Berlijn was ten tijde van Van Ostaijens verblijf een brandhaard van maatschappelijke én artistieke revolutie. Vooraan in de strijd om vernieuwingen stonden de expressionisten en anarchisten; Gustav Landauer maakte van hun kringen deel uit. In profetisch aandoende bewoordingen getuigden ze van hun liefde voor de mensheid en van hun verwachting dat de Apocalyps en daarmee dus ook een nieuw Jeruzalem ophanden waren. De vier jaar durende massaslachtingen op de slagvelden in Frankrijk en Rusland duidden ze als een voorspellend teken.

Van Ostaijen was al door het activistische expressionisme aangeraakt toen hij, eenentwintig jaar oud en wonend in het door de Duitsers bezette Antwerpen, de bundel Het sienjaal (1918) concipieerde. Als een tweede Van Gogh had hij zijn christelijk geloof willen inzet- ten voor de vernederden en vertrapten. Eenmaal op zichzelf terug- geworpen in Berlijn en danig gefnuikt in zijn heilsverwachtingen begon hij zich te oriënteren op een veel minder sociaal bewogen variant van het expressionisme. Van Kandinski en Picasso begreep hij dat het niet de taak van de kunstenaar is om boodschappen uit te dragen. Het ging er eerder om onder de opperhuid van de werkelijkheid op zoek te gaan naar het wezen der dingen. Jezelf vrijmaken van je veeleisende en dwingende ego past daarbij.

En dus was het voor Van Ostaijen niet al te moeilijk om de door Eckhart aanbevolen weg van ontlediging in te slaan, een weg die hem ten slotte liet uitkomen bij de ‘zuivere lyriek’, die hij verdedigde met een beroep op de mystiek. Poëzie en mystiek, zo zegt hij in zijn programmati- sche essay ‘Gebruiksaanwijzing der lyriek’, delen de extase, ‘het vervuld-zijn-door-het-onzegbare. Zoals de ekstase slechts dit ene thema kent dat is het schorsen van het dualistiese aanvoelen van God en de kreatuur, zo kent de dichterlike ziel alleen dit ene verlangen dat zij steeds wil uitdrukken het vervuld-zijn door het in het transcendente boren van het woord. De ekstatieker en de dichter worden beiden verteerd door gloed gans van binnen.’ 

Vestdijk

Aan het begin van de twintigste eeuw was Eckhart al in het Nederlands vertaald en becommentarieerd, maar je kunt niet zeggen dat hij daarmee ook een grote bekendheid had gekregen. Dat hij omstreeks 1950 onder de aandacht kwam van een wat breder Nederlandstalig publiek is de verdienste van alleskunner en allesweter Vestdijk.

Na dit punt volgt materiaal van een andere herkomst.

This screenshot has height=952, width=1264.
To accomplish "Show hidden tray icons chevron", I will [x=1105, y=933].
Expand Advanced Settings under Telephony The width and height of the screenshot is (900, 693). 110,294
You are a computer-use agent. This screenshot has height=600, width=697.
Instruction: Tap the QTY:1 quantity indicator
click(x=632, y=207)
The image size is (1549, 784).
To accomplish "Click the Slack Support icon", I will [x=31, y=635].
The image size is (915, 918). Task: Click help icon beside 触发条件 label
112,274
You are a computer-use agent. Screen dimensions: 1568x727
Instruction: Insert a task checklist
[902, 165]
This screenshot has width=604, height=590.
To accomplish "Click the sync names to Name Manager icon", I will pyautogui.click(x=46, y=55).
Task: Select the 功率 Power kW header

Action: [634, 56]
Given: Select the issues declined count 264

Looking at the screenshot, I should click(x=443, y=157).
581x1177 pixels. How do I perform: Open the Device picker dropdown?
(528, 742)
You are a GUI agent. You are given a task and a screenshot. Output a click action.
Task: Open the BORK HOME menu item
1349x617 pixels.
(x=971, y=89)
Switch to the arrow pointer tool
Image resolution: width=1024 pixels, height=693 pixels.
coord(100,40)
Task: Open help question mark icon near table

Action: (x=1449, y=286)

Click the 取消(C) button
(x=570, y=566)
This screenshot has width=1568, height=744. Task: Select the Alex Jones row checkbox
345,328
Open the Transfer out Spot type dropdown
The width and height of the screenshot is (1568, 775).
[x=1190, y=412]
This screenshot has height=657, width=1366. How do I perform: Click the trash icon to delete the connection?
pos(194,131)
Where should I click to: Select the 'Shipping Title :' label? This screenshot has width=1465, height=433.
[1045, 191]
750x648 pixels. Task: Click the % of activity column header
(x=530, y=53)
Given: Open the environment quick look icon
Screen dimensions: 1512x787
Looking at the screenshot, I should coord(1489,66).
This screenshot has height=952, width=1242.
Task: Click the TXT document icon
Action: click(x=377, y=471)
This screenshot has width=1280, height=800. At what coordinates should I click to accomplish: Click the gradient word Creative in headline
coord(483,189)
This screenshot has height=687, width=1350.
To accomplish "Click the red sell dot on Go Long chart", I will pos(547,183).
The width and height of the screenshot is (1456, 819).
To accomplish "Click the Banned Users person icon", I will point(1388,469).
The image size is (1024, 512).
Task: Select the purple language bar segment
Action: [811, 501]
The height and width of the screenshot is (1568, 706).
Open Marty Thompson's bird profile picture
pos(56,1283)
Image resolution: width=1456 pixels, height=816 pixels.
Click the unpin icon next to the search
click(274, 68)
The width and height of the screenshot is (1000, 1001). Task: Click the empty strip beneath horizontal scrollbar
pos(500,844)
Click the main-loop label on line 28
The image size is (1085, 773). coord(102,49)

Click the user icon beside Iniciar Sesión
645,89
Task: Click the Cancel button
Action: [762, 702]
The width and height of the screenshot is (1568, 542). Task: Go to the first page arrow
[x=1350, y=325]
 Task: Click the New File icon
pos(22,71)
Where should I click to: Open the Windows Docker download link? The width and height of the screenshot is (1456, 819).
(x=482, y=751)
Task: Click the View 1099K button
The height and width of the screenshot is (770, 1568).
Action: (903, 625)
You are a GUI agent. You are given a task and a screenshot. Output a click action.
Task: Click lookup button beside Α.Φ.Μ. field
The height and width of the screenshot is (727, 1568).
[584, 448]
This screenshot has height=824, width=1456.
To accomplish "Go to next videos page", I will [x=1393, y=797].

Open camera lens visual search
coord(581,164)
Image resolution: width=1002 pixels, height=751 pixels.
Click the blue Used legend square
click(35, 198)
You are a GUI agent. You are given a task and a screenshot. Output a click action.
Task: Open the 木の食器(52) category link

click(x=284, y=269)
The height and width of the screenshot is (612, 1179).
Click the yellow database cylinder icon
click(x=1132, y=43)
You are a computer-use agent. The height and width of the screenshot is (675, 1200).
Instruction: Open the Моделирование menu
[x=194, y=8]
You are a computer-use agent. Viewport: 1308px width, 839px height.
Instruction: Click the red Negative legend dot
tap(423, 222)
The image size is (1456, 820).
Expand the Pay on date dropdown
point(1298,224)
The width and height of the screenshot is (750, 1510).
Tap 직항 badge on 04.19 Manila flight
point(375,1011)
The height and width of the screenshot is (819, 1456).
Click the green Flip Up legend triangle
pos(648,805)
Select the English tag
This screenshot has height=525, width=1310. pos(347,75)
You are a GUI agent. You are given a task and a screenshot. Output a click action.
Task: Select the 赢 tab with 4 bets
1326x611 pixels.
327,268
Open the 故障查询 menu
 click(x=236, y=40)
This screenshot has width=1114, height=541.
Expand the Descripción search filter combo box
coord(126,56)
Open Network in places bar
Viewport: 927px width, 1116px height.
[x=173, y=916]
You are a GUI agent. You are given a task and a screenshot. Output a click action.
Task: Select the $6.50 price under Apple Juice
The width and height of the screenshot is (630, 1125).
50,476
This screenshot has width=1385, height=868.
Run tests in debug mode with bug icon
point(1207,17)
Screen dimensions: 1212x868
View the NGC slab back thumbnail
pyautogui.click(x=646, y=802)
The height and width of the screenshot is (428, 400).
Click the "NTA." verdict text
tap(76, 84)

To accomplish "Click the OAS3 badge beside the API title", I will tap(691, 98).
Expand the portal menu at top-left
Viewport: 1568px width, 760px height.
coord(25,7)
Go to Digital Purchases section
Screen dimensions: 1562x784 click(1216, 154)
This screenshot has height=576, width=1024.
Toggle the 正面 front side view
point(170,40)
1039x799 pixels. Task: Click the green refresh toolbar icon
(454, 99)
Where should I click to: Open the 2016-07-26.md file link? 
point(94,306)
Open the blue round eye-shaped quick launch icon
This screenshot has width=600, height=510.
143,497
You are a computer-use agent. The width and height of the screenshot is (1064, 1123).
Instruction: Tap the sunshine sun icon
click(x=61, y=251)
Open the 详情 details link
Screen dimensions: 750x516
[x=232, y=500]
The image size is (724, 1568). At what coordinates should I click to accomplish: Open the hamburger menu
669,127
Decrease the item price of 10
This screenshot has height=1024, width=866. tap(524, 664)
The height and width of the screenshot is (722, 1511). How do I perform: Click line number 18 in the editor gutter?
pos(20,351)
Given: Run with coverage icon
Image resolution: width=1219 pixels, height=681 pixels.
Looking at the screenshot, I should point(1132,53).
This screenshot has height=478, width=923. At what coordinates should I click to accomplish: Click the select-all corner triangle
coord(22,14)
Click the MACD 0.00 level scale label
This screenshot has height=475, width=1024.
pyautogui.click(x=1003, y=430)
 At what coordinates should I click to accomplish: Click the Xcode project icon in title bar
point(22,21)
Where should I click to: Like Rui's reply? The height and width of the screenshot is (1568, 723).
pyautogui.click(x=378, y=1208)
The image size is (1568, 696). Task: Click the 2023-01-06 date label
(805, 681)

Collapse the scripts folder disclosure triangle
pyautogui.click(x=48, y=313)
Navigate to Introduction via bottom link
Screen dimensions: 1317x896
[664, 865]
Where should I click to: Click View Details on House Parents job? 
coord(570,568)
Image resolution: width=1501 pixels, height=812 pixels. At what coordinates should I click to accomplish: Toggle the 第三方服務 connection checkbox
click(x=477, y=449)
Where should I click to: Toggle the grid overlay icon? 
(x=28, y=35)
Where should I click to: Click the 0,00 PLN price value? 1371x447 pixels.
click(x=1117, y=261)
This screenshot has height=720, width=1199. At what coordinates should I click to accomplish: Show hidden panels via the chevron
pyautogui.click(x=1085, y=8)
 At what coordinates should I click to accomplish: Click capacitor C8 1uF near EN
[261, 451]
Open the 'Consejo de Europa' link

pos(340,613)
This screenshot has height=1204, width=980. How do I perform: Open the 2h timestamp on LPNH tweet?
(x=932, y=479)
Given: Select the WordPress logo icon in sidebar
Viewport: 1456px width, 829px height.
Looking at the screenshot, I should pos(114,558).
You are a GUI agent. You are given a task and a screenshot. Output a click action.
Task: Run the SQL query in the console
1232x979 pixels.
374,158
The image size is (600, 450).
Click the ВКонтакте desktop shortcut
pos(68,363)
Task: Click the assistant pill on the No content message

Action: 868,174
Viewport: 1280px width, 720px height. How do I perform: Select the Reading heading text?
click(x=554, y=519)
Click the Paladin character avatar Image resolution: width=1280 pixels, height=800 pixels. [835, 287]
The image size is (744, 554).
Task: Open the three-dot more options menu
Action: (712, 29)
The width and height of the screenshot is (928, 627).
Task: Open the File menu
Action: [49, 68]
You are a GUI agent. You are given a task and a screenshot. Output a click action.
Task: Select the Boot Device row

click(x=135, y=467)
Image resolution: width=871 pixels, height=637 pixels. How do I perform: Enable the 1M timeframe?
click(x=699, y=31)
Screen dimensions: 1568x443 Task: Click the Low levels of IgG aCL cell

Vestdijk debuteerde als dichter en bouwde een ooit geduchte maar nu helaas tanende reputatie op als auteur van tweeënvijftig romans, waaronder Het proces van Meester Eckhart uit 1969. Daarnaast was hij de auteur van lijvige studies over zulke uiteenlopende onderwerpen als de symfonieën van Mahler, de psychologische aspecten van de angst, het wezen van de poëzie, de astrologie, en last but not least De toekomst der religie.

In dat gelijknamige boek, geschreven tijdens de Tweede Wereldoorlog maar pas in 1947 gepubliceerd, onderscheidde Vestdijk drie religieuze menstypen: het metafysisch-projecterende type, dat uitgaat van een eeuwige, buiten de mens om bestaande God; het sociale type, dat zijn religieuze inborst uitleeft in het stichten en beleven van gemeenschap, en het mystiek-introspectieve type, dat niet geïnteresseerd is in een eeuwig heil voor de hele mensheid dan wel een groep van uitverkorenen en al evenmin in een paradijs op aarde, maar zich in plaats daarvan richt op de mogelijkheid van individuele zelfvervolmaking door middel van geestelijke oefening.

Vestdijk had een uitgesproken voorkeur voor het derde type, dat hij gestalte gaf met een signalement waarvoor hij te rade ging bij de vedische en boeddhistische geschriften, maar ook bij Eckhart, door hem – niet toevallig – neergezet als geestverwant van de Indische mystici uit de voorchristelijke periode.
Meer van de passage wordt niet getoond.